# Supplied material:
►
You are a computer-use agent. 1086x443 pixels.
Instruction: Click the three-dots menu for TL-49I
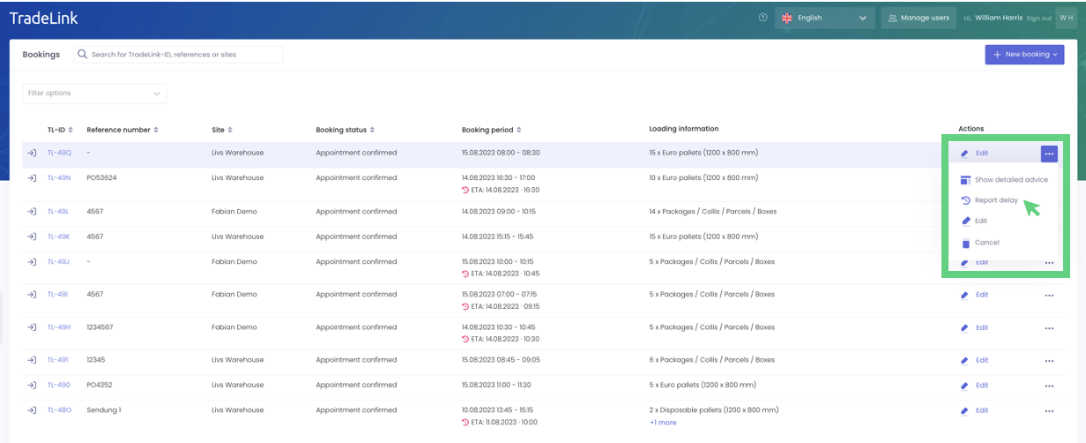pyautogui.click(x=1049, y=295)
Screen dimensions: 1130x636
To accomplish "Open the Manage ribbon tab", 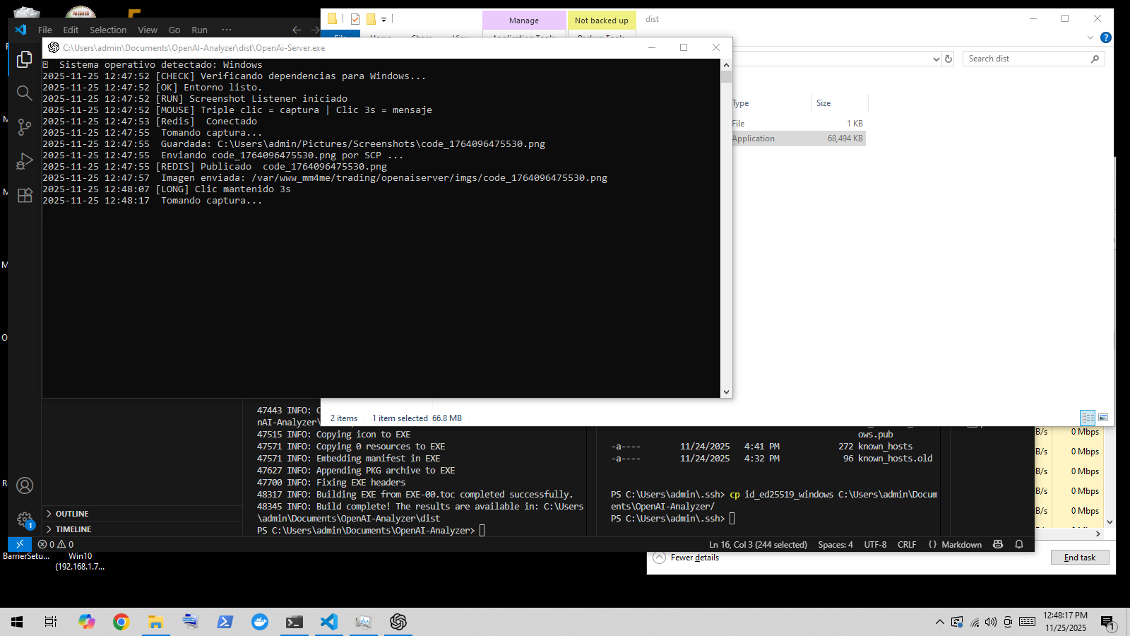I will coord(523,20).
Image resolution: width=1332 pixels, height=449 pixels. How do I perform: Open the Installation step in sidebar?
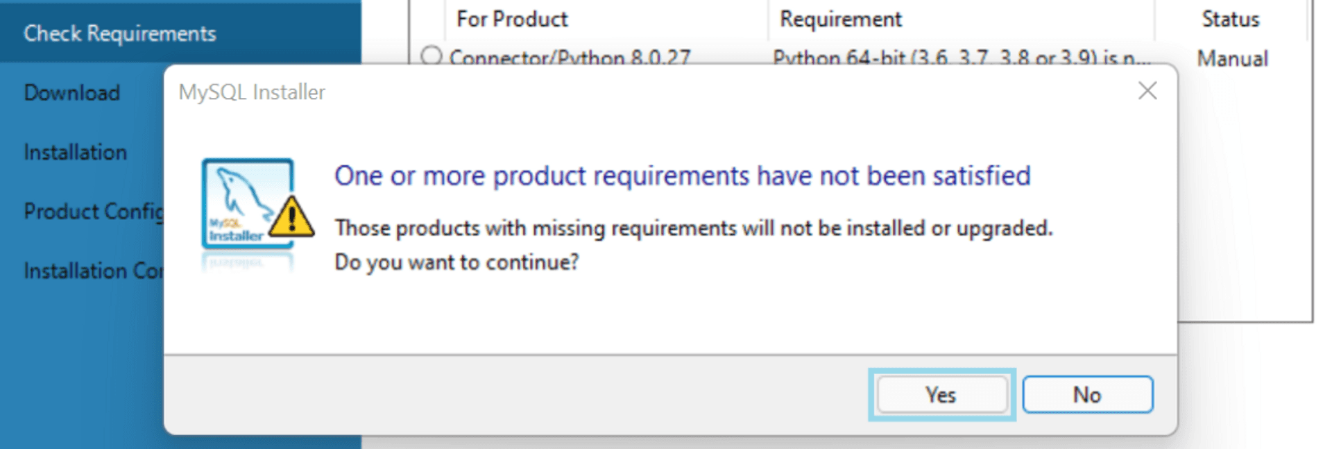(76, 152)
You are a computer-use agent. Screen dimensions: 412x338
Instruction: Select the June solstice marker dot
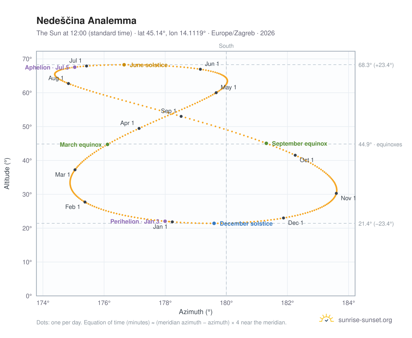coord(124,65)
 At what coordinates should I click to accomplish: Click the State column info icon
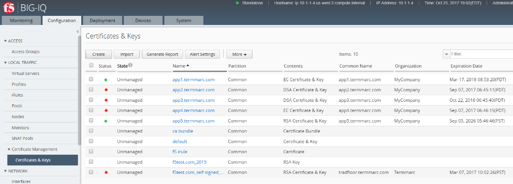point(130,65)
◄
►
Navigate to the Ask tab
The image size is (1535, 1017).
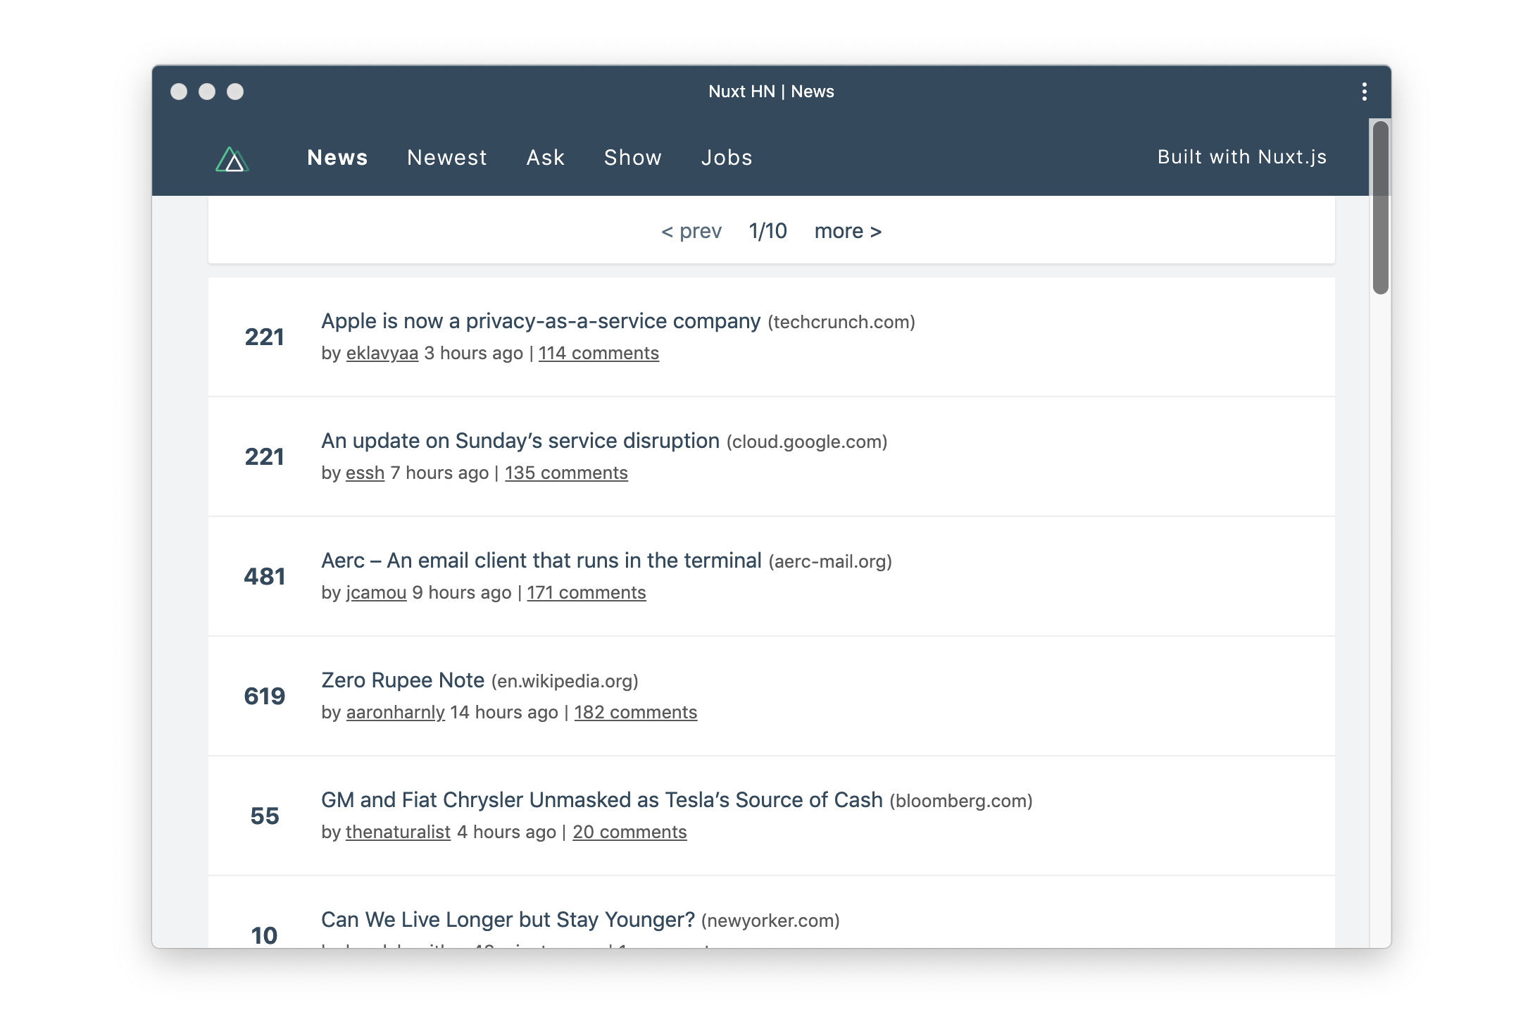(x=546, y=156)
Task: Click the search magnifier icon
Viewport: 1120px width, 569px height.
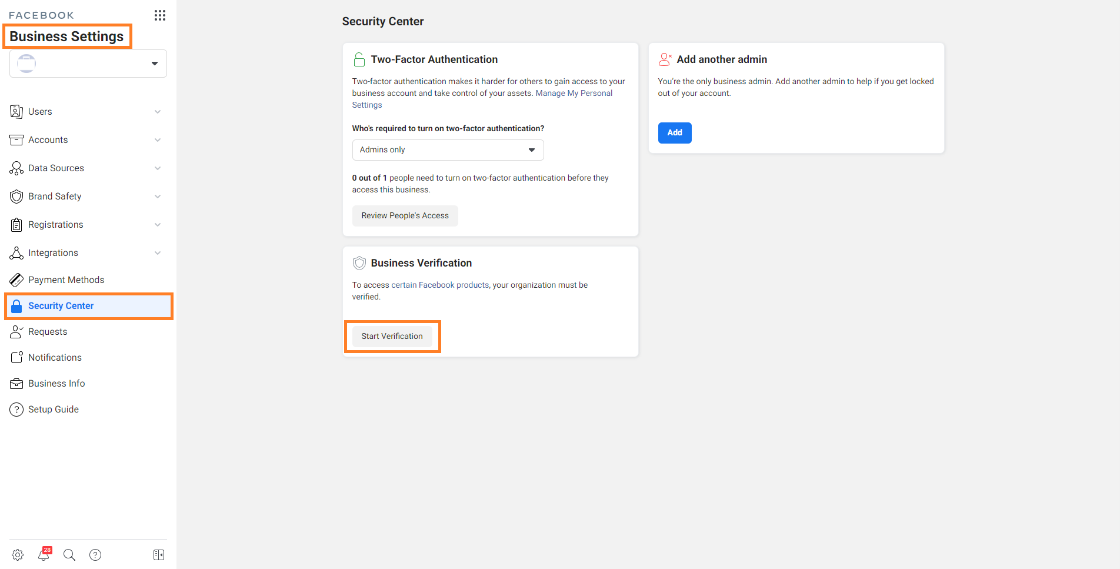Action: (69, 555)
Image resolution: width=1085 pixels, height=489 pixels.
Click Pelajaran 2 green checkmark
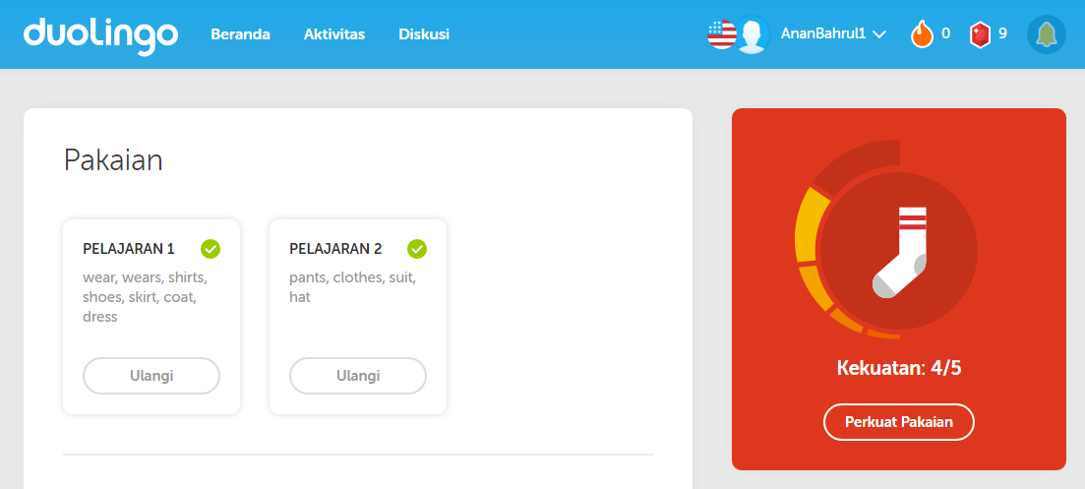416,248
◄
►
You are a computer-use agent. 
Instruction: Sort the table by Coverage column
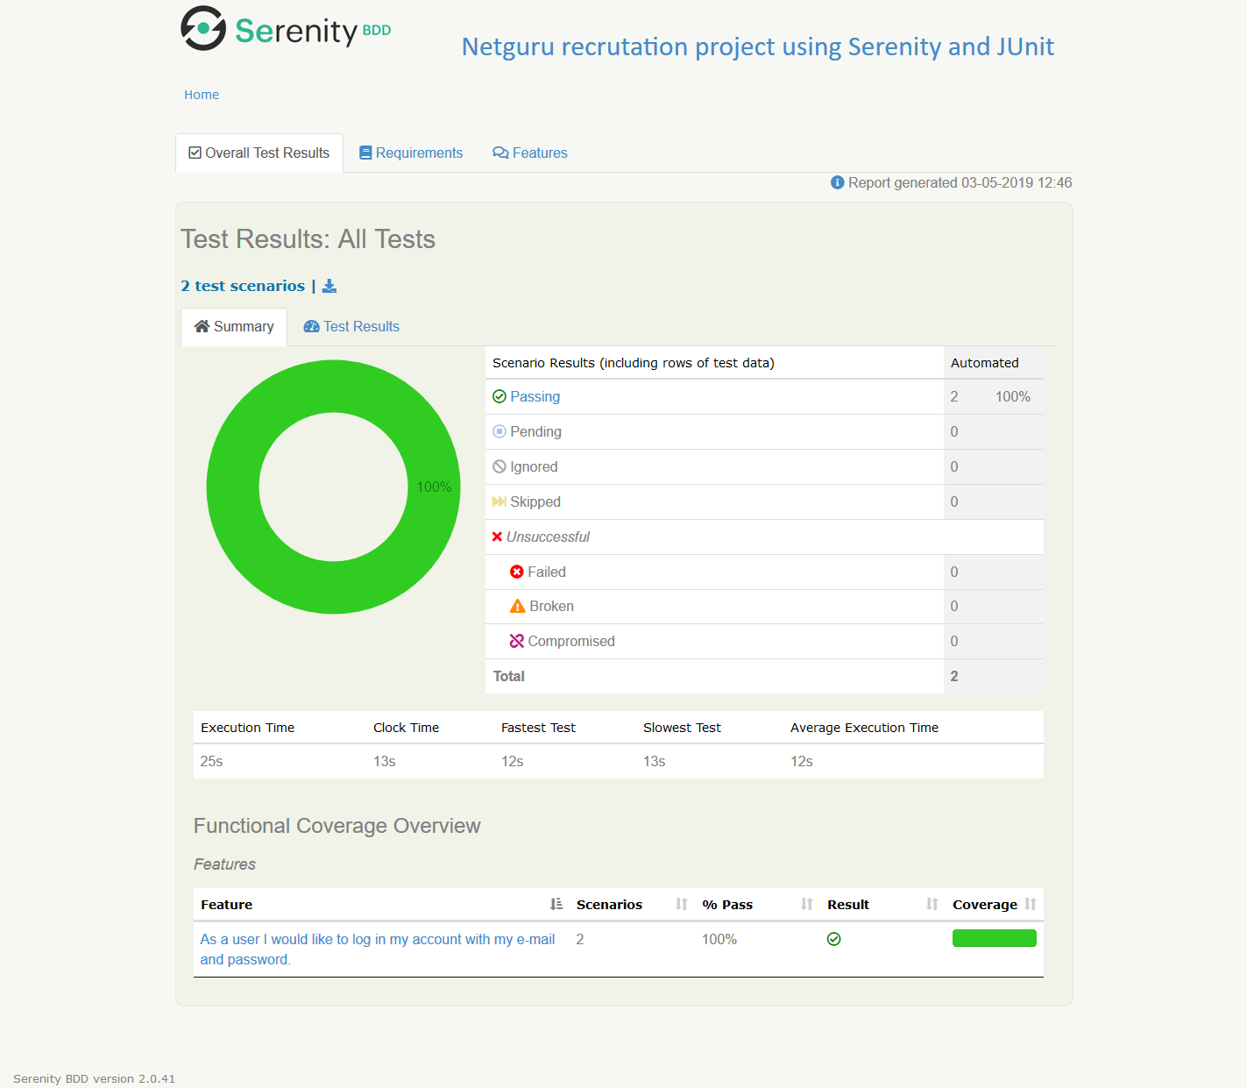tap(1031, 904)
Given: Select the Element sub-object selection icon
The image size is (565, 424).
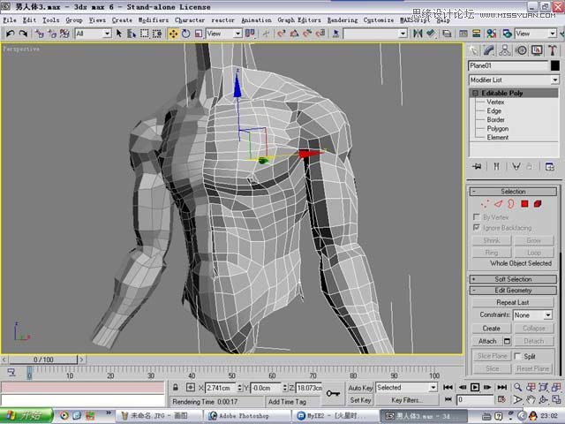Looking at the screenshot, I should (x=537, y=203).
◄
# Task goal:
Pull out all lines from the listing that contain the string "computer".

# Written response:
You are a computer-use agent. 1086x443 pixels.
You are a computer-use agent. Screen dimensions: 412x338
You are a computer-use agent. 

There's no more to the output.